▶ Brano fornito:
Dopo Monaco Usa e Russia hanno siglato un nuovo accordo di cessazione delle ostilità in Siria, ma le parti sembrano avere ancora posizioni inconciliabili. Sarà un altro buco nell’acqua?

Questa volta no, stavolta credo che la tregua si farà perché russi e statunitensi ne hanno bisogno. Sono consapevoli di condividere uno stesso obiettivo, lo stop delle attività militari tra governo e opposizioni per concentrarsi definitivamente sulla lotta ad al-Nusra e Stato Islamico. La ragione alla base del compromesso è proprio la debolezza degli attori sul campo. I due fronti devono ristrutturare se stessi o scompariranno. Perché nel campo siriano governo e opposizioni non sono che strumenti in mano ad altri Stati. Le due superpotenze hanno quindi l’opportunità di dimostrare che la diplomazia internazionale può funzionare, come è successo per l’accordo con l’Iran.

Faranno un passo indietro anche Arabia Saudita e Turchia, che per settimane si sono dette pronte ad un intervento militare?

L’intervento di terra di Ankara e Riyadh è una linea rossa invalicabile per i russi e un rischio altissimo per gli Stati Uniti. Alla fine il no internazionale faciliterà sia turchi che sauditi: le loro erano mere minacce, non volevano affatto intervenire. Gli è stata regalata la scusa per non far esplodere un pericoloso scontro internazionale. Il cessate il fuoco è il risultato di questo timore di una guerra aperta con Mosca: sul campo a combattere resteranno solo i siriani, i russi e le milizie legate all’Iran, da una parte, e dall’altra le opposizioni armate. Ma turchi e sauditi non saranno mai autorizzati ad intervenire a terra.

Venendo proprio alle opposizioni, il loro è un fronte molto composito, che pare dettato più dalle esigenze saudite che dalla reale comunanza di visioni. Saranno in grado di partecipare alla transizione politica?

▶ Righe estratte:

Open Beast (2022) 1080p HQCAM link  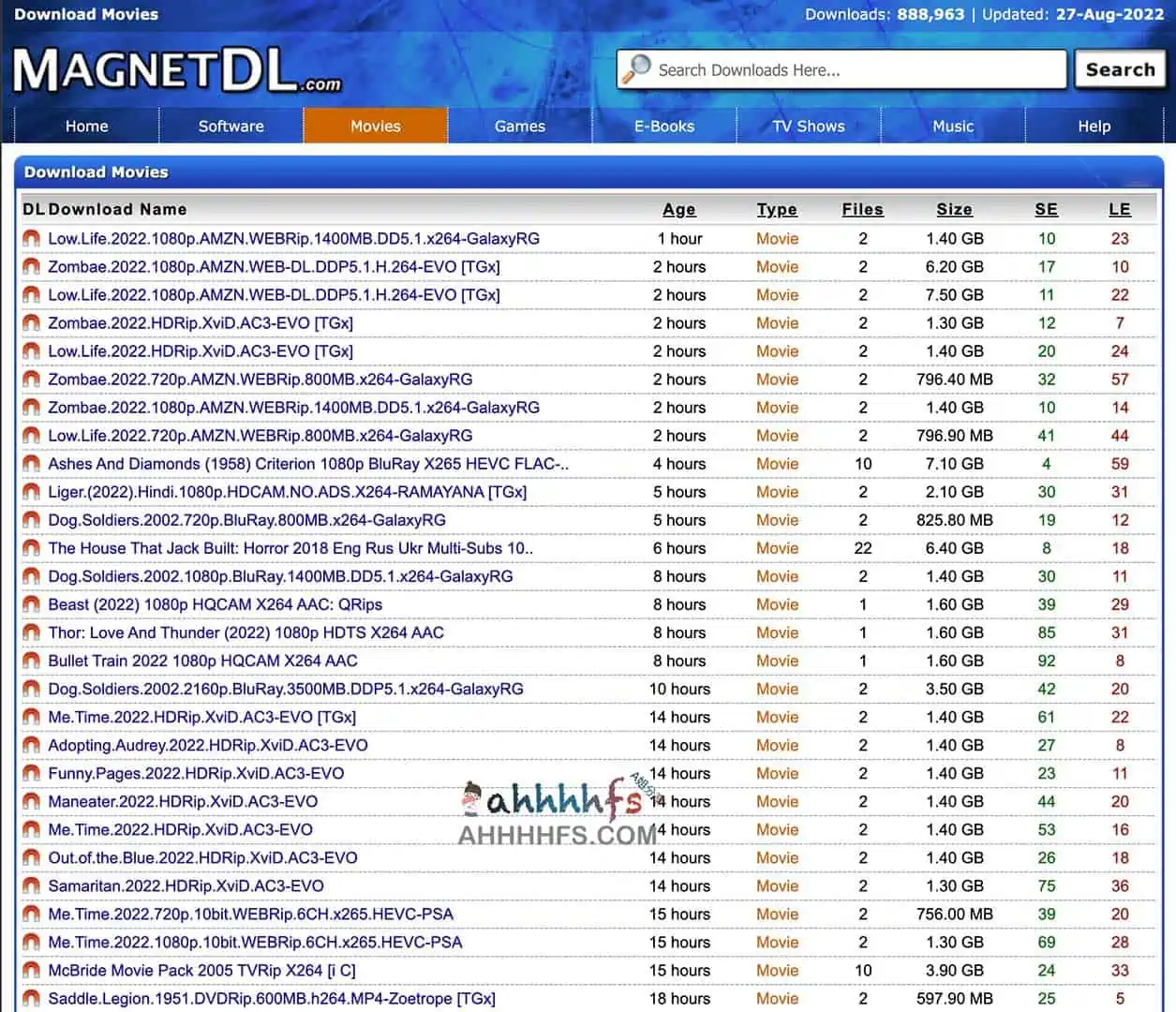(x=215, y=604)
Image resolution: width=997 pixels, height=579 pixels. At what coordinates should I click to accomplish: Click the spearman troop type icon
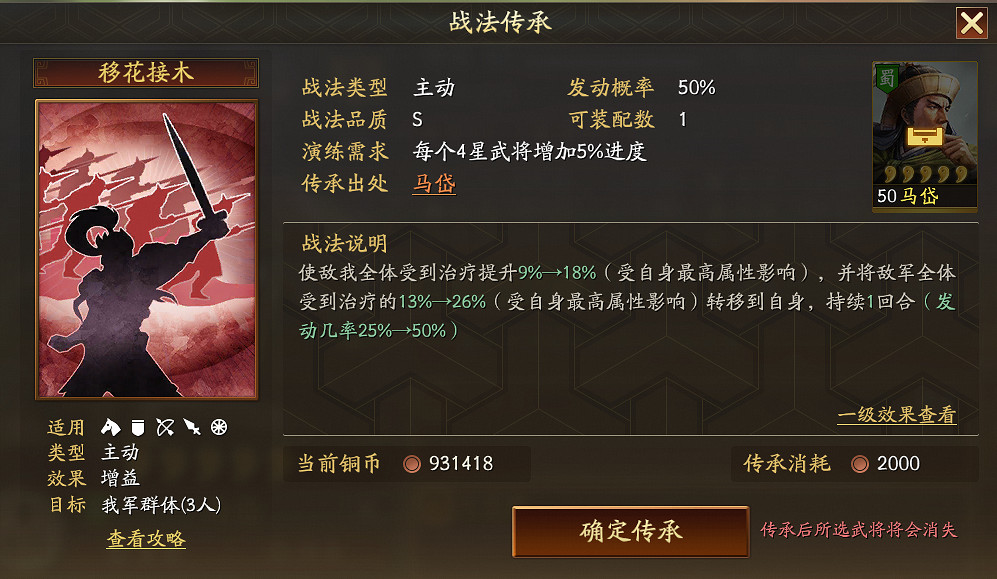pyautogui.click(x=192, y=427)
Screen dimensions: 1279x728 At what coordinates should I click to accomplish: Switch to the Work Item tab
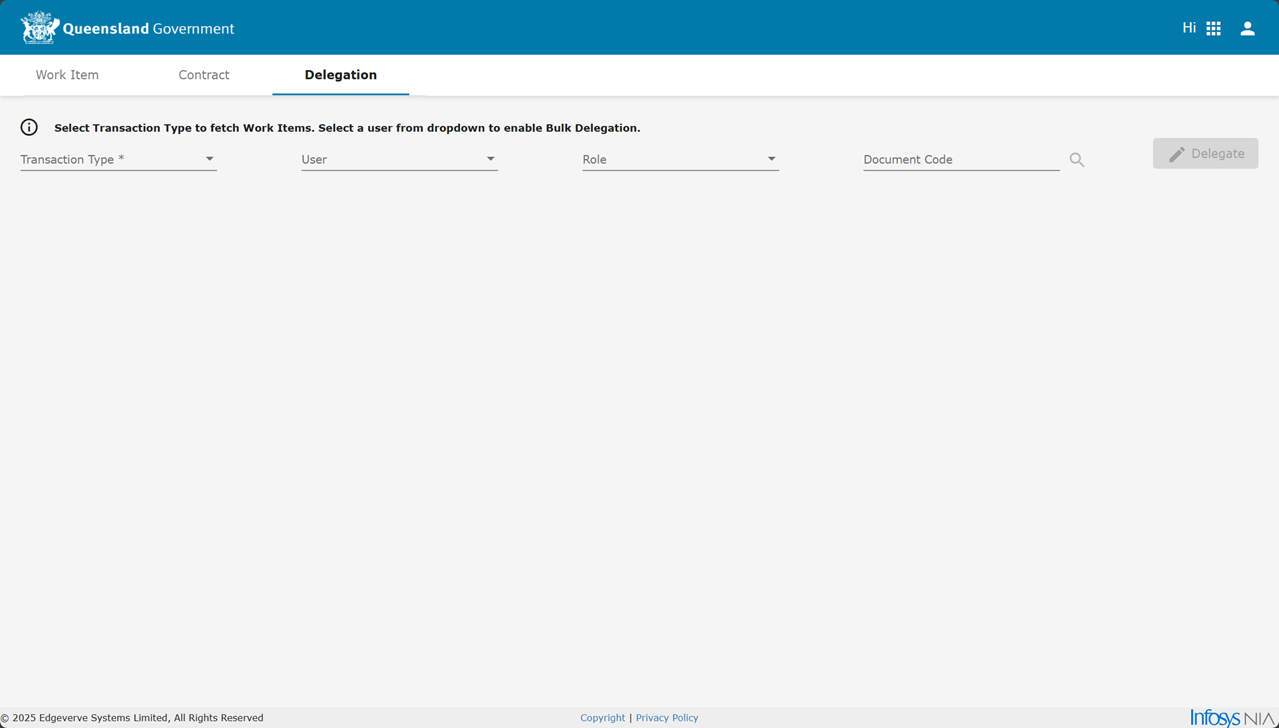[x=67, y=75]
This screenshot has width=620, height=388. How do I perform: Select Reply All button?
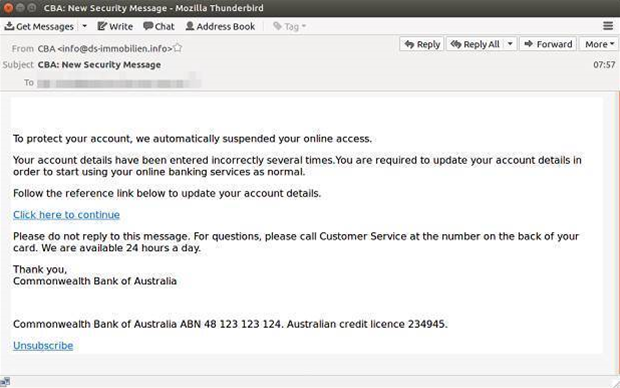click(x=476, y=44)
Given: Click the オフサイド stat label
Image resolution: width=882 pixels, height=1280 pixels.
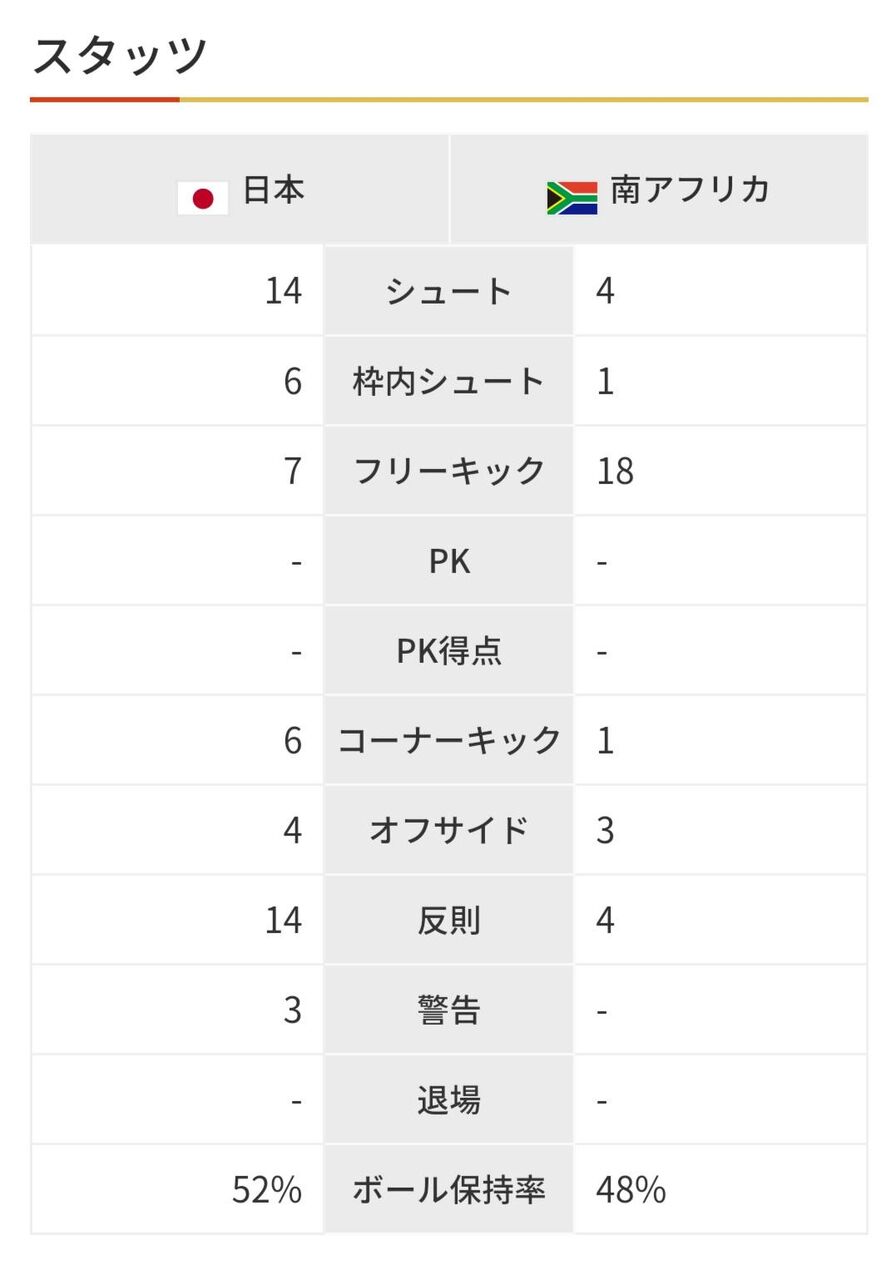Looking at the screenshot, I should coord(449,831).
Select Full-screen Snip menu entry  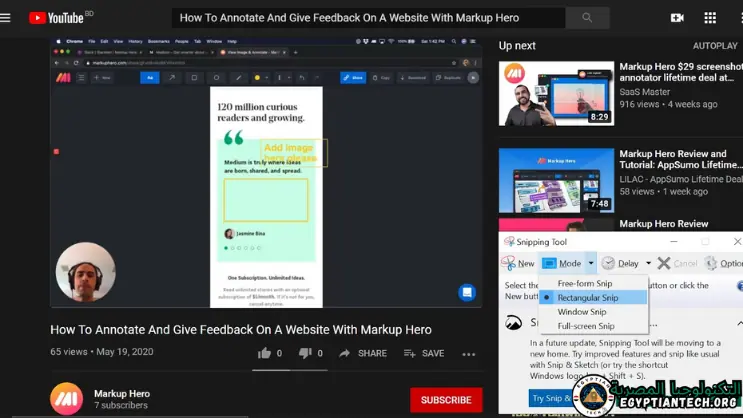pyautogui.click(x=586, y=326)
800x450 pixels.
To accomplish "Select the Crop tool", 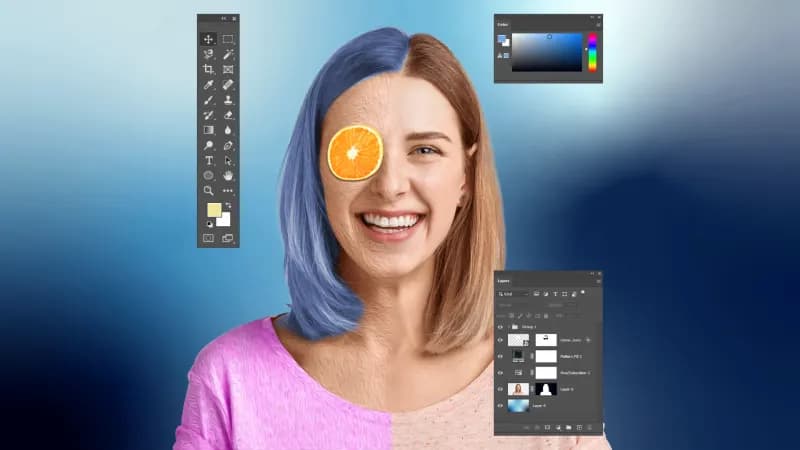I will point(209,69).
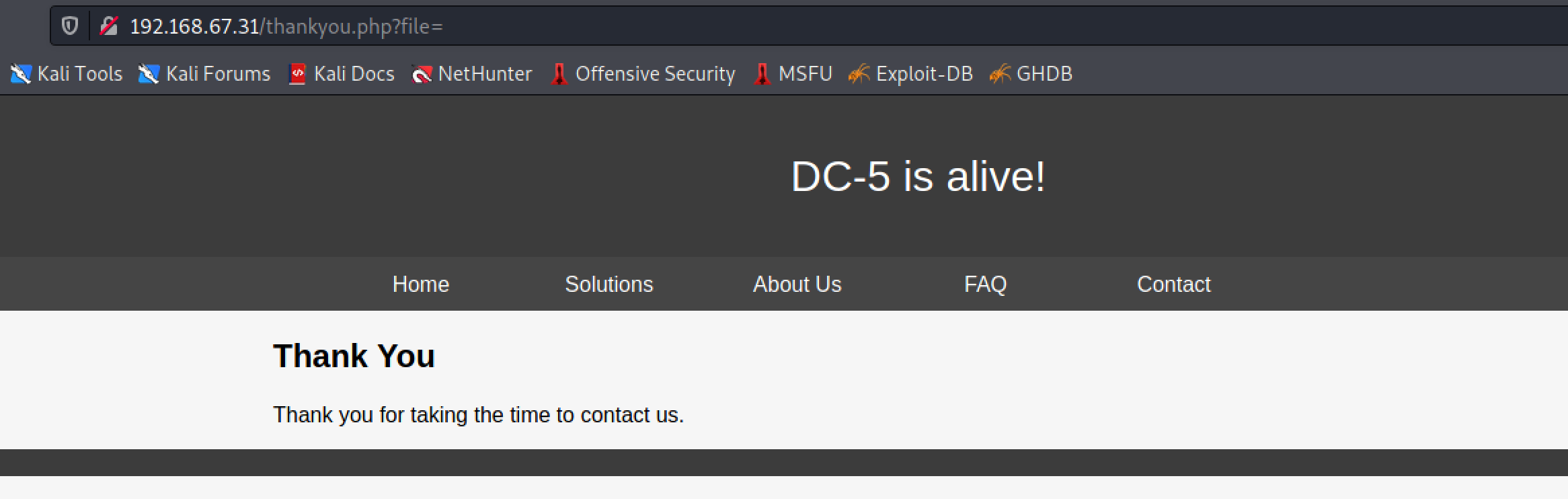This screenshot has width=1568, height=499.
Task: Click the GHDB spider icon
Action: click(1000, 74)
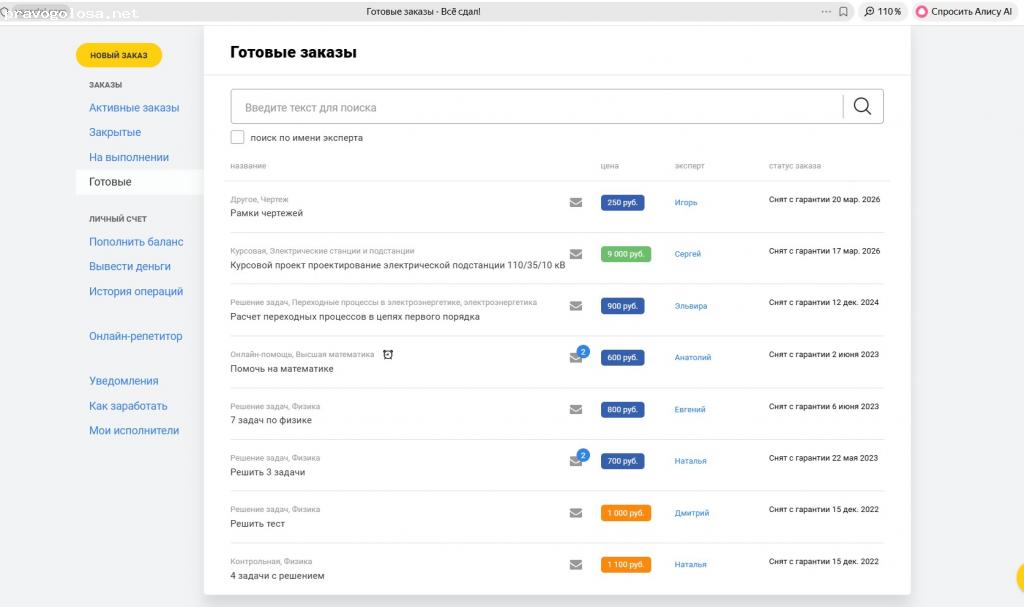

▶ Compito assegnato 1:
Rispondi a queste domande sul brano sulla tregua in Siria:
(a) Quale obiettivo condividono russi e statunitensi?
(b) Quali due paesi si erano detti pronti a un intervento militare?
(c) Chi resterà a combattere sul campo dopo il cessate il fuoco?
▶ Compito assegnato 2:
Prosegui il brano sulla tregua in Siria a partire dalla fine dell'ultima frase.

▶ Risultato 1:
(a) Lo stop delle attività militari tra governo e opposizioni, per concentrarsi definitivamente sulla lotta ad al-Nusra e Stato Islamico.
(b) Arabia Saudita e Turchia.
(c) Da una parte i siriani, i russi e le milizie legate all'Iran, dall'altra le opposizioni armate.

▶ Risultato 2:
Sì, è assolutamente vero, quello saudita è il terreno di coltura delle opposizioni. In questo momento non esiste un’alternativa al governo di Bashar al-Assad. La Russia ha messo in sicurezza la sua posizione, lo ha fatto sopravvivere. Potrebbe in futuro essere utilizzata una formula simile ad un “pensionamento” del presidente, ma non prima di molti mesi dall’inizio della transizione perché in questo momento non esistono alternative alla sua presidenza. In tale contesto si inserisce la cessazione delle ostilità: i russi obbligheranno il governo a fare delle concessioni, gli Stati Uniti costringeranno le opposizioni. Non ci sono altre possibilità perché le opposizioni rispondono ai propri fondatori: se i fondatori dicono di accordarsi con Assad, lo faranno. Per Damasco è lo stesso: risponde a russi e iraniani. Si arriverà ad un governo di unità con Assad come presidente, che guidi la transizione.

La soluzione politica porterà anche ad un reale intervento comune contro l’Isis, finora lasciato prosperare?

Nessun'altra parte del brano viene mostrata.